Logical domain for identifying a set of object metadata that is extracted and queried. Each Collection consists of the following:

One or more Buckets associated with the Collection
One Pipeline

A Search query is executed against a Collection. The result from the Query will be based on search performed over all object metadata present within that Collection.

Pipelines

Representation of the processing required to extract metadata for Data Intelligence. Each Pipeline consists of the following:

One or more Event Filters that trigger the pipeline. A common use case for an event filter is to indicate the suffix for triggering extraction (e.g. "*.pdf" filter to trigger extraction from PDF files)
One of either:
- Model that identifies the embedding model to use for the Pipeline, or,
- Custom Function (custom function is not supported currently. However the API requires a dummy custom function string as input. Ex - "custom_processing_function")
One Schema describing the logical structure of the metadata to be extracted.

Embedding Models

ML model used to extract embeddings from the object data. A Model may be associated with a Pipeline Instance. This association is created when the Pipeline is instantiated, and cannot be modified for the lifetime of the Pipeline. The embeddings generated from a Model are persisted within the Collection corresponding to the Pipeline.

Schemas

Defines the structure of metadata to be extracted or queried. This is equivalent to the schema that identifies the columns/fields within a database table. Internally, the Collection organizes the metadata as defined by the schema for optimized RAG or Structured Query.

Query

A query that provides an input in the form of natural language text, and expects a response in the form of a list of "result objects". A Query can be of either one of two types:

RAG Query that returns the top search results which are semantically most similar to the input text.

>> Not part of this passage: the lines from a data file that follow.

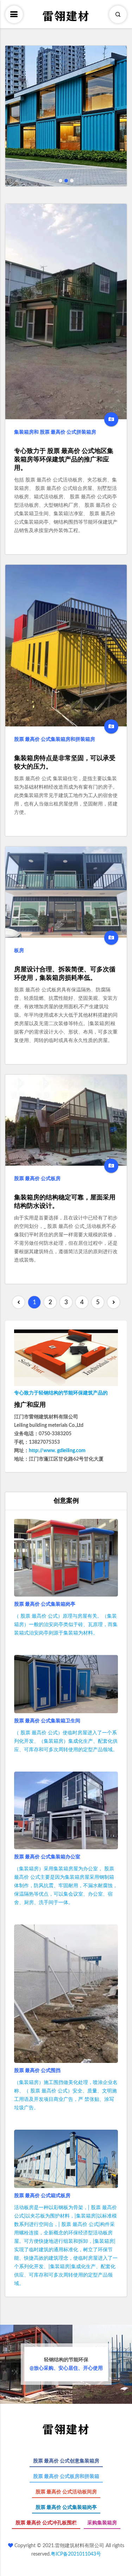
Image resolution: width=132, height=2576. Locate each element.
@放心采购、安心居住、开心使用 (66, 2364)
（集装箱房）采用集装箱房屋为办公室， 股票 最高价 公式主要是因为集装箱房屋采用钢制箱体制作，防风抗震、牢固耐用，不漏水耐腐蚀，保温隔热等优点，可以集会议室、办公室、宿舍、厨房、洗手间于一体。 (66, 1885)
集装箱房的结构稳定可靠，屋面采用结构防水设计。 (64, 1202)
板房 (19, 950)
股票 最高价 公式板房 (37, 1178)
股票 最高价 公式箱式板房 (42, 2195)
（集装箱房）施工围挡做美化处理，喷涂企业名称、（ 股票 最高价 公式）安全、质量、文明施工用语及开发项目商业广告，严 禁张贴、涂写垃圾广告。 (66, 2095)
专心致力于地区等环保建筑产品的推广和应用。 (63, 459)
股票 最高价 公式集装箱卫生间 (47, 1721)
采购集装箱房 (102, 2522)
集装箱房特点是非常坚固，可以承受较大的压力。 (64, 762)
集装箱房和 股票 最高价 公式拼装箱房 (55, 432)
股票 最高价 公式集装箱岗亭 (44, 1604)
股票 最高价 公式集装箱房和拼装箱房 (54, 739)
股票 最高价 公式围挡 (37, 2070)
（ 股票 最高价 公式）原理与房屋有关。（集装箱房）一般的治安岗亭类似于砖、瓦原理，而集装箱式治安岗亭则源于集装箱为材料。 (66, 1625)
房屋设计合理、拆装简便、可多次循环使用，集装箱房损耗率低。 (64, 973)
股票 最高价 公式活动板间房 (66, 2492)
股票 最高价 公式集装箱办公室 (47, 1857)
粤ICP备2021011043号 (76, 2554)
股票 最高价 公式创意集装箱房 (66, 2461)
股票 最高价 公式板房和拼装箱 (66, 2476)
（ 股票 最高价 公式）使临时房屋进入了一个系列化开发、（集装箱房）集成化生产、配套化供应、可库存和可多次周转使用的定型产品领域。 (66, 1741)
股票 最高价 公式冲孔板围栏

For example, a query for text-based RAG will generate text results. A RAG Query must be associated with a Model in order to perform similarity search on embeddings
Structured Query that returns the search results from an exact match query on a structured table. The data type for a "result object" will be a record containing one or more fields derived from the table schema. (Note: Currently limit support is available for Structure Query)

A Query must be associated with a Collection, and executed in the context of a User (e.g. by providing S3 access key + secret key pair). The credentials provided in the context will be used to authenticate the User and authorize the results from the Query.